(Dataset entries)
━━━━━━━━━━━━━━━━━━━━━━━━━━━━━━

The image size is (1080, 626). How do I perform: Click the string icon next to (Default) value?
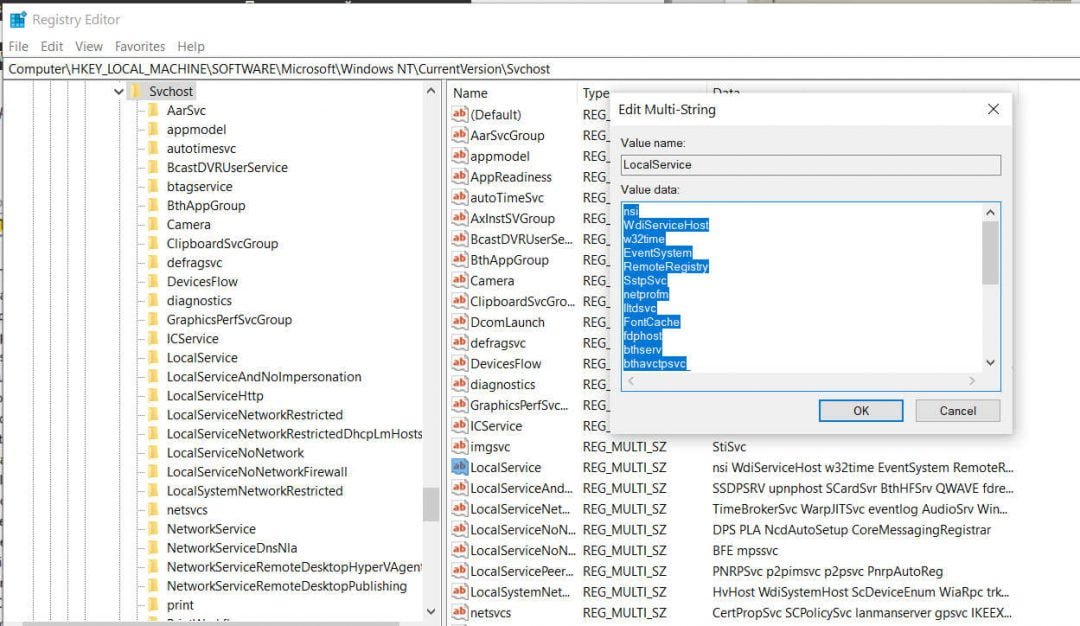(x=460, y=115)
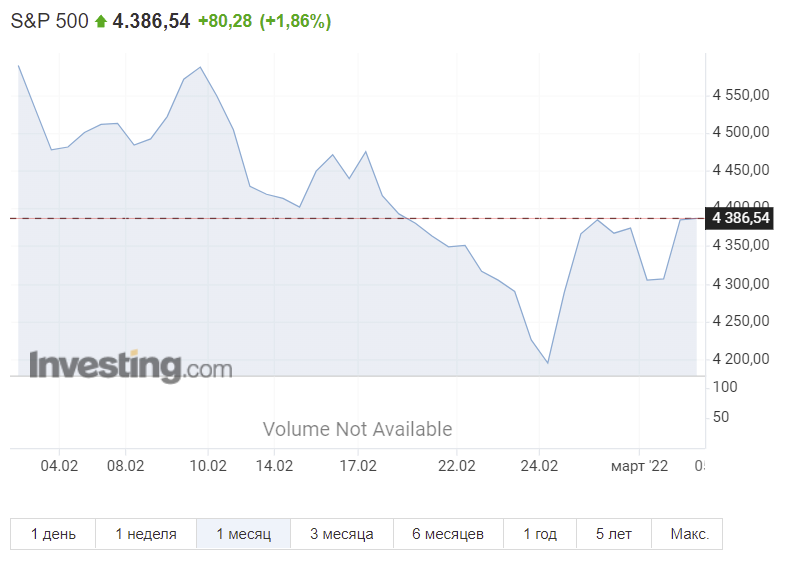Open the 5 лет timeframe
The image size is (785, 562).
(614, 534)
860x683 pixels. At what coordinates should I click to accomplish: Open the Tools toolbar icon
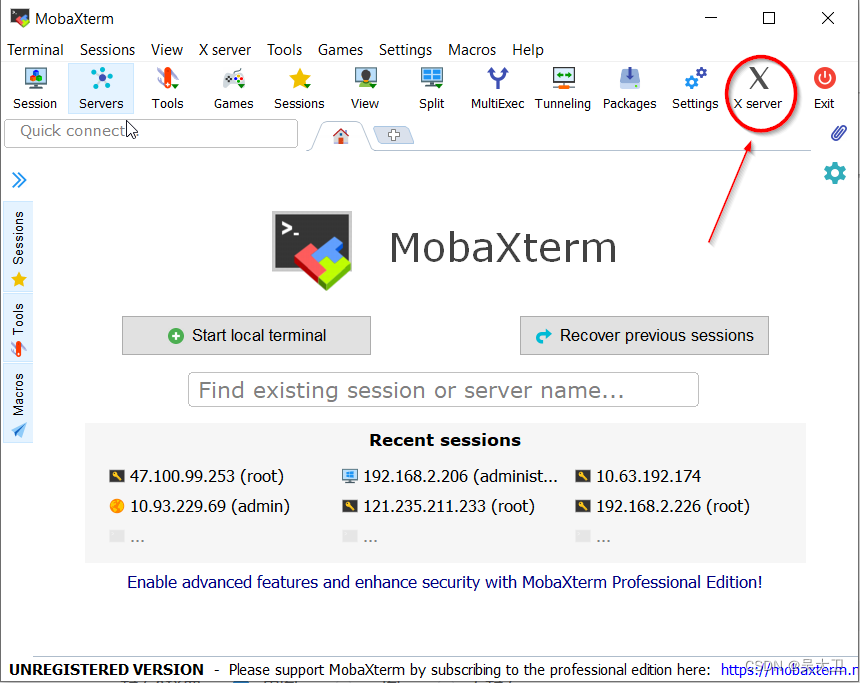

━━━━━━━━━━━━━━━━━━━━━━━━━━━━━━

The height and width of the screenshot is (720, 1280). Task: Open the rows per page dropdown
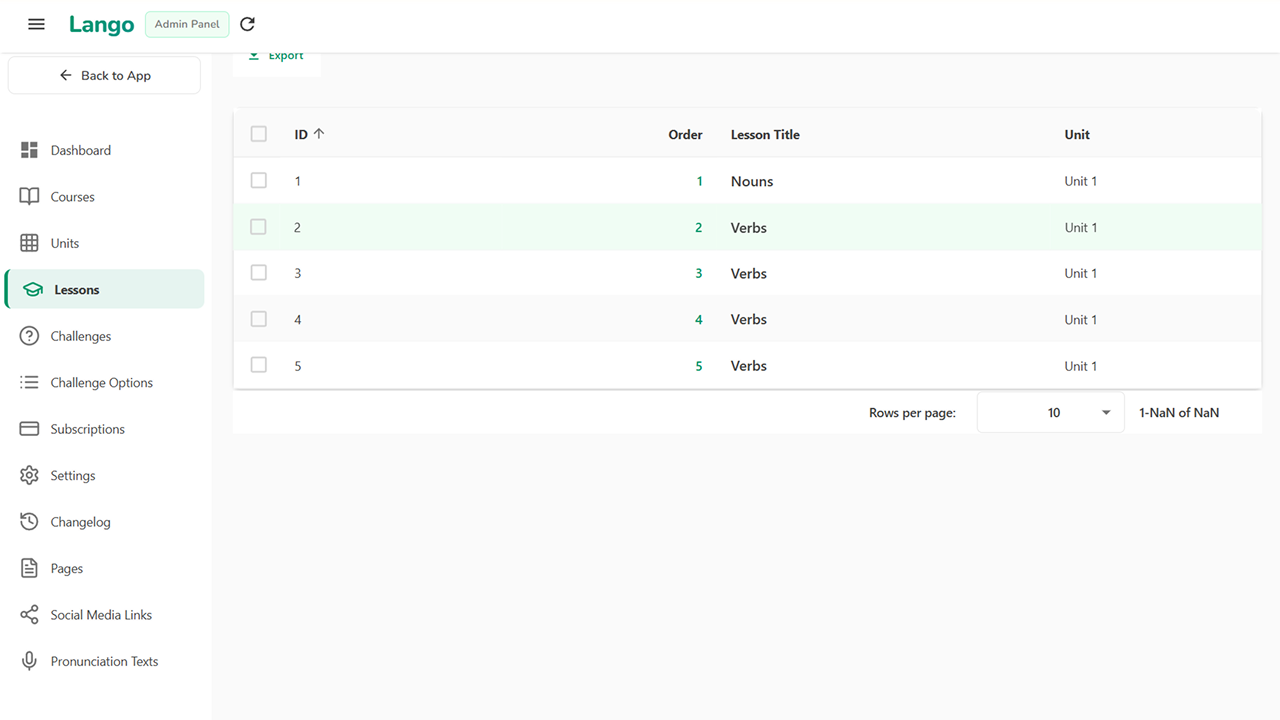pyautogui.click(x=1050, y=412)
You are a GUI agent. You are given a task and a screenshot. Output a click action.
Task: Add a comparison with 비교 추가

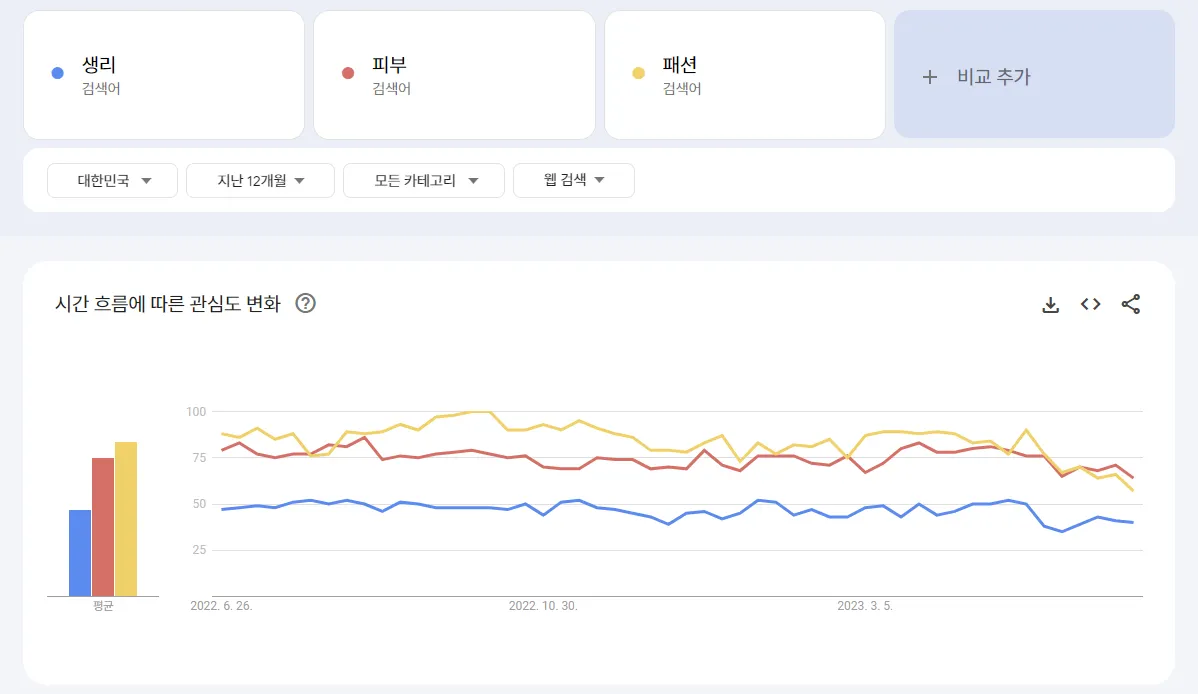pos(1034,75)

━━━━━━━━━━━━━━━━━━━━━━━━━━━━━━

Task to complete – Within the data above, repeat exactly the lines from the one bearing "The image size is (1080, 626)." through the one bearing "860x683 pixels. At". Include no pictures and nothing else.

Exercise solution –
The image size is (1080, 626). How do I perform: Click the string icon next to (Default) value?
(x=460, y=115)
Open the 5 лет timeframe
The image size is (785, 562).
(614, 534)
860x683 pixels. At what coordinates should I click to accomplish: Open the Tools toolbar icon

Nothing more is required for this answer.